SELECTED PASSAGE —
In particular, collaborative filtering can be further divided into two types (a hyper-parameter):

- user-based: find similar users based on ratings a user gave out
- item-based: find similar items based on ratings given to an item

In either case, the algorithm relies on a user-item matrix, in which the rows match the users and columns the items. From here, we can then make predictions after calculating similarities amongst the users or items. This is known as a memory-based approach. If we apply an extra step to reduce the sparse user-item matrix with matrix factorization, this would be called a model-based approach.

For our baseline model, we will implement the memory-based collaborative filtering technique.

We also need to install `scikit-surprise`, a recommendation system package: `pip install scikit-surprise`. One of its functions `KNNWithMeans` would be particularly useful here. It is a basic collaborative filtering algorithm, taking into account the mean ratings of each user.

## Prep Data

We require a data frame with 3 columns: user, item, rating; with each row corresponding to a user's rating for a particular restaurant.

In [2]:
review_df = pd.read_feather('data/yelp_review_cleaned.feather')

In [3]:
df = review_df.loc[:, ['user_id', 'business_id', 'stars']]

Note that we previously scaled `stars`, so we will now un-scale it as we're now using it as our response:

In [4]:
stars_scaled_unique = sorted(list(df['stars'].unique()))

In [5]:
stars_scale_map = dict(list(zip(stars_scaled_unique, range(1, 6))))
stars_scale_map

{-2.0123613662910693: 1,
 -1.2947376560318022: 2,
 -0.5771139457725354: 3,
 0.1405097644867315: 4,
 0.8581334747459984: 5}

In [6]:
df['stars'] = df['stars'].map(stars_scale_map)

In [7]:
df.stars.unique()

array([3, 5, 4, 1, 2])

We will take a smaller random sample out of concerns for the hardware:

In [8]:
df.shape

(5257329, 3)

In [9]:
sub = df.sample(10000, random_state=42)

In [10]:
sub.head()

WRITTEN EXERCISE 1 — Please list the column names that the passage on collaborative filtering selects from `review_df` with `.loc`.

INFORMATION SUPPLIED —
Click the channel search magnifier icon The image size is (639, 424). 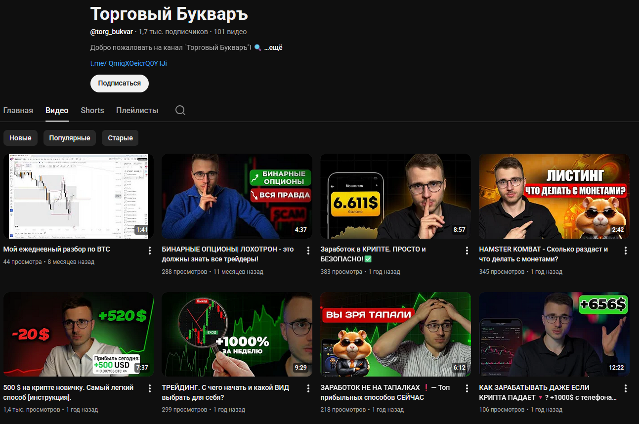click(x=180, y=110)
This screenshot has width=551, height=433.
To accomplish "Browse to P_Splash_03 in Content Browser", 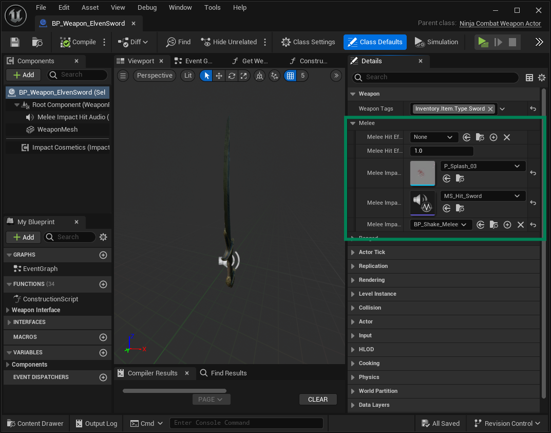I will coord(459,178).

--

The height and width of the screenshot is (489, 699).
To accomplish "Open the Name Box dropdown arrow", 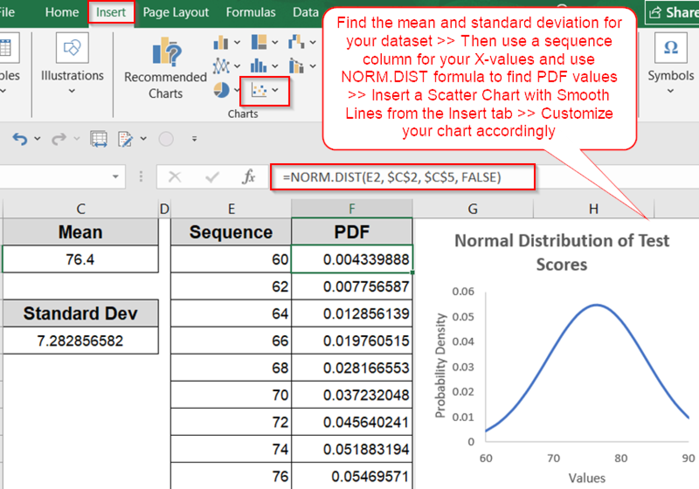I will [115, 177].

WRITTEN EXERCISE 2 — Show each line of the listing that contains the string "screenshot", matching case exactly.

FULL ANSWER 1 — user_id, business_id, stars

FULL ANSWER 2 —
This screenshot has width=551, height=433.
The height and width of the screenshot is (489, 699).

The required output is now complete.